Render the part of the listing that opens with the line containing "The width and" and closes with the line containing "click(235, 907)" as a two-column CSV with the columns "instruction" and "answer". Give one row per item, put each value in a single quoted field with line breaks replaced by spaces, and leave out the pictures.
== Information provided
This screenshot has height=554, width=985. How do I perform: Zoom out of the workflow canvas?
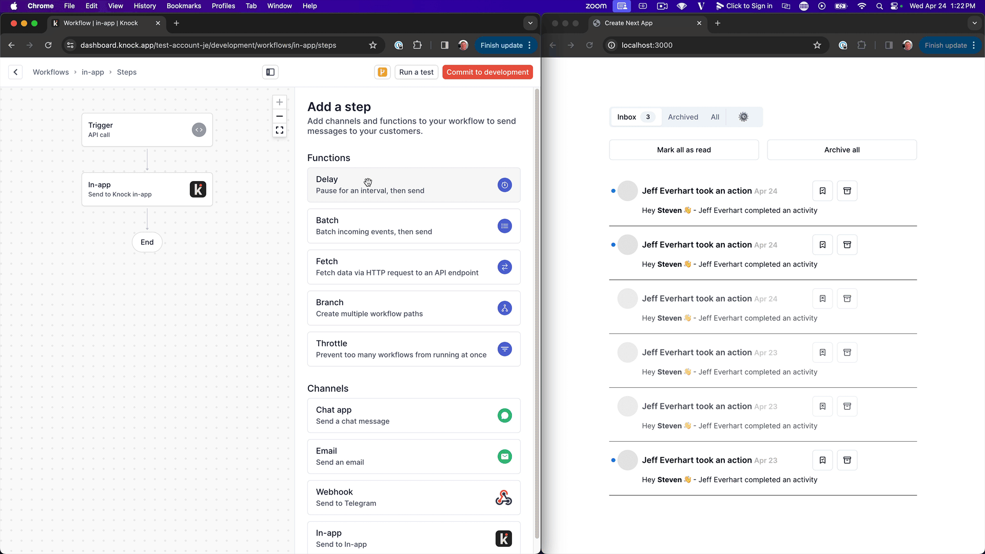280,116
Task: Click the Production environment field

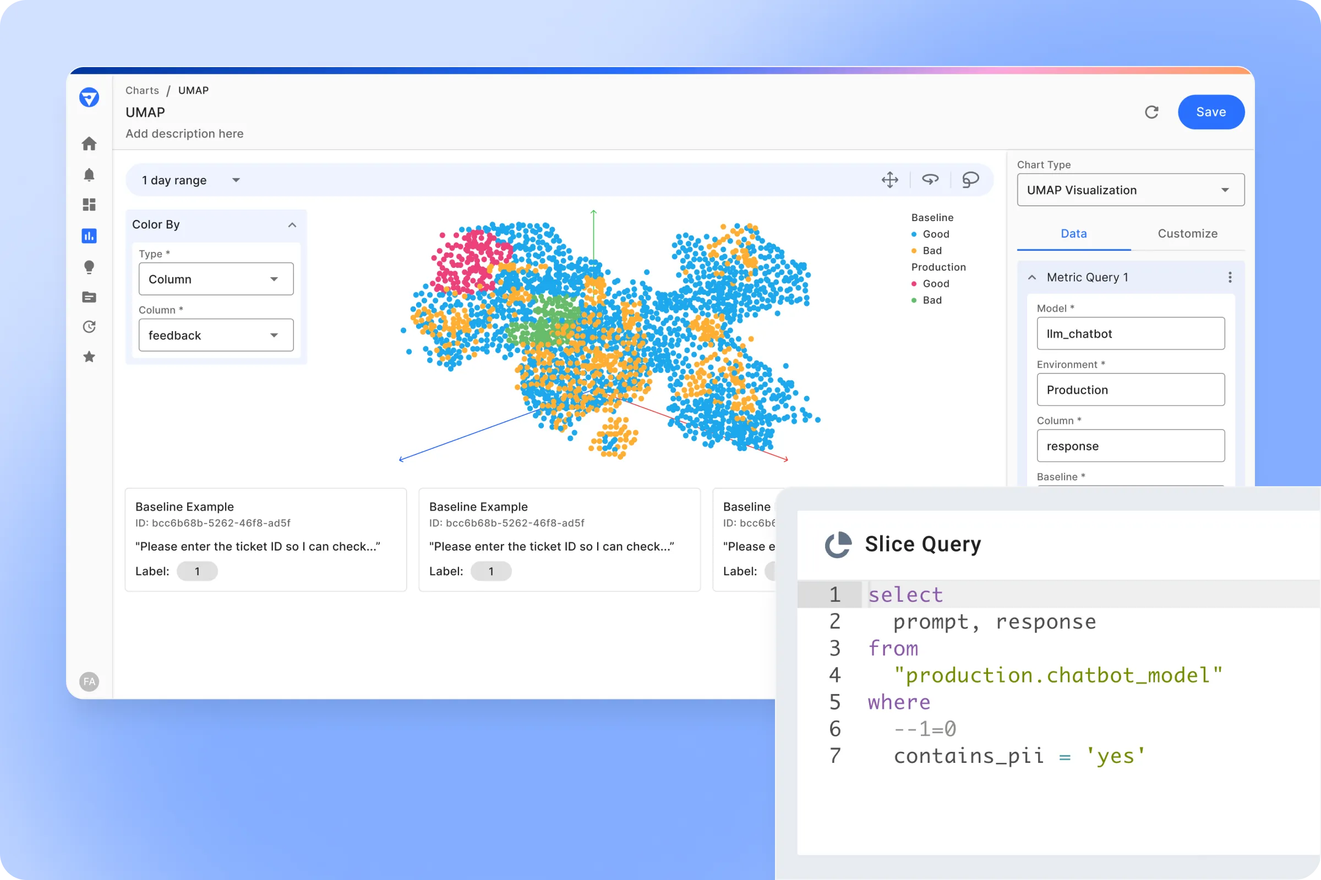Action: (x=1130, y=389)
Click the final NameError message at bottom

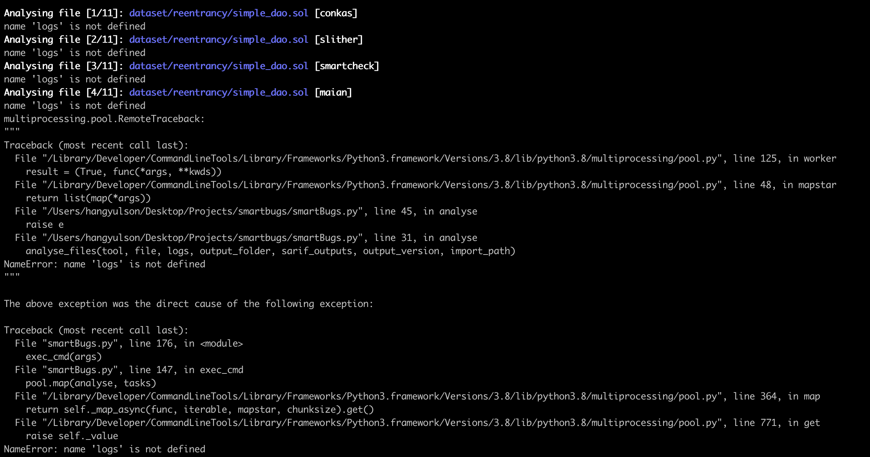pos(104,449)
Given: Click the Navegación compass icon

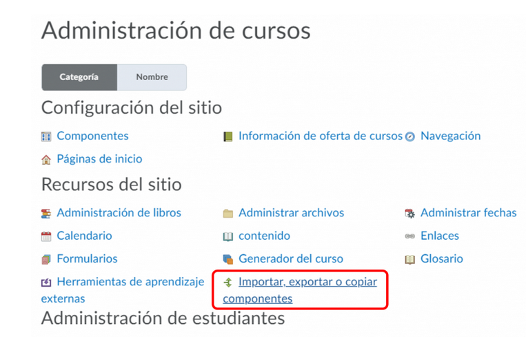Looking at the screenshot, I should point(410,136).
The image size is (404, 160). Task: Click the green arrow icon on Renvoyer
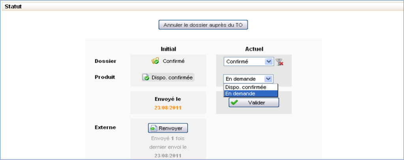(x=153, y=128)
====
== Information provided
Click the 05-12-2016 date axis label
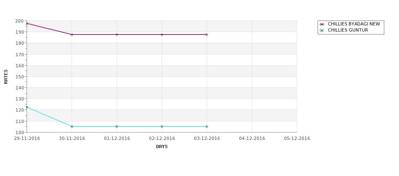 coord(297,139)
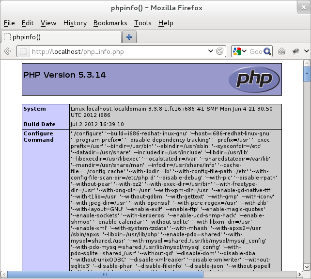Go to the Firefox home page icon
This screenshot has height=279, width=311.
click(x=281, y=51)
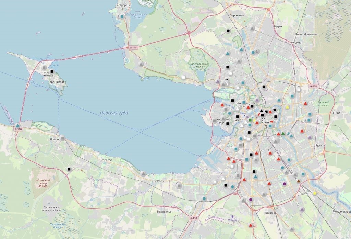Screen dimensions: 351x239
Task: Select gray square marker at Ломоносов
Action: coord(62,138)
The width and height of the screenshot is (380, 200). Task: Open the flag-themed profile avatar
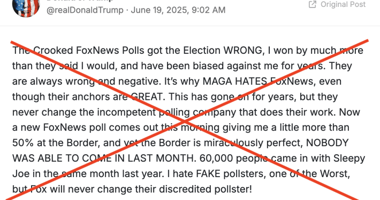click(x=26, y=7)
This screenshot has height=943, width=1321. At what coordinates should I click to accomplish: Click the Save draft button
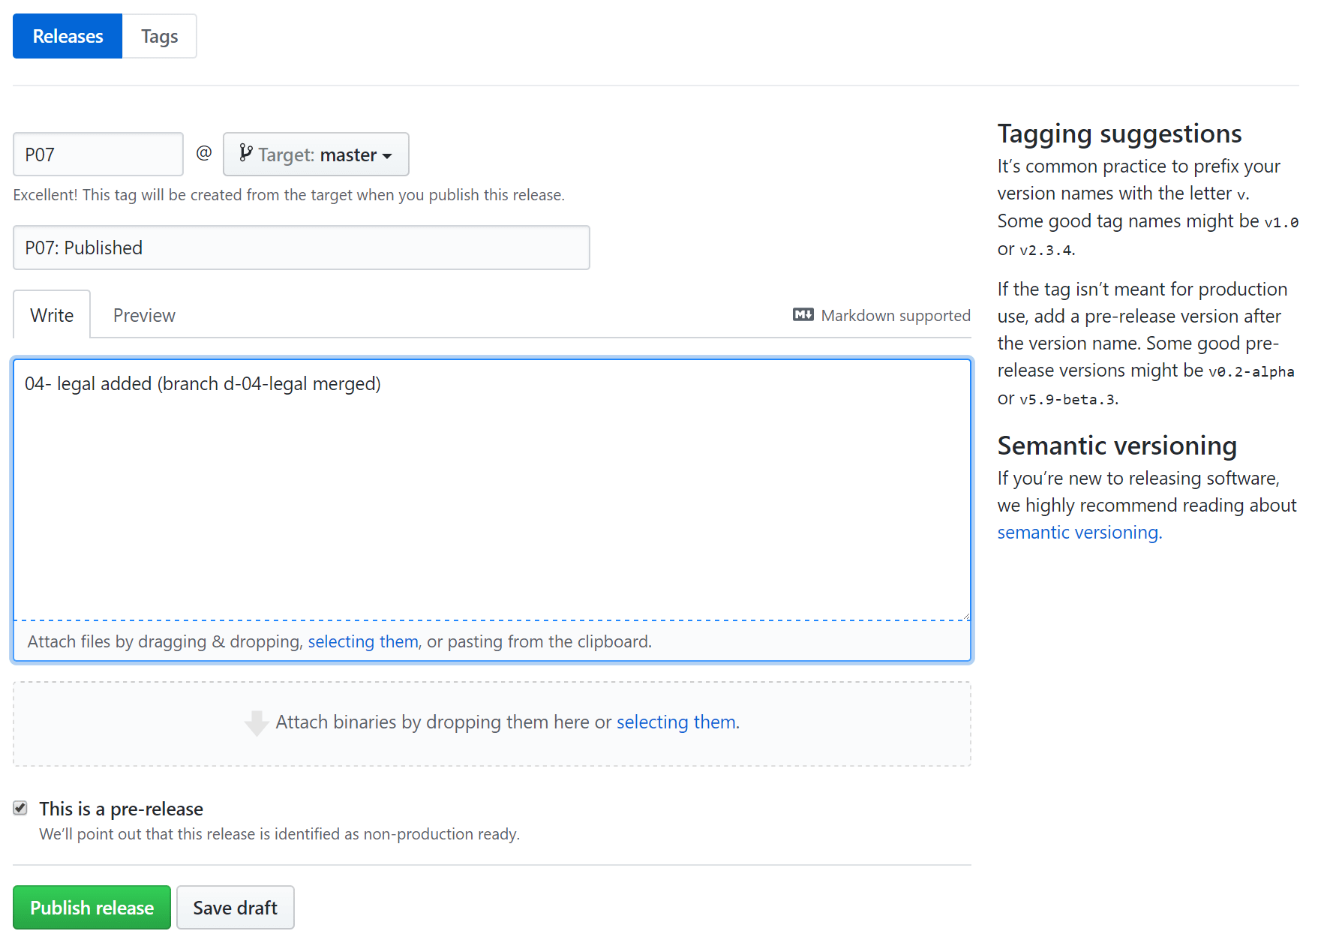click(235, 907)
====
Result:
instruction,answer
"The width and height of the screenshot is (380, 200). Task: Open the flag-themed profile avatar","click(x=26, y=7)"
"This screenshot has height=943, width=1321. At what coordinates should I click to accomplish: Click the Save draft button","click(235, 907)"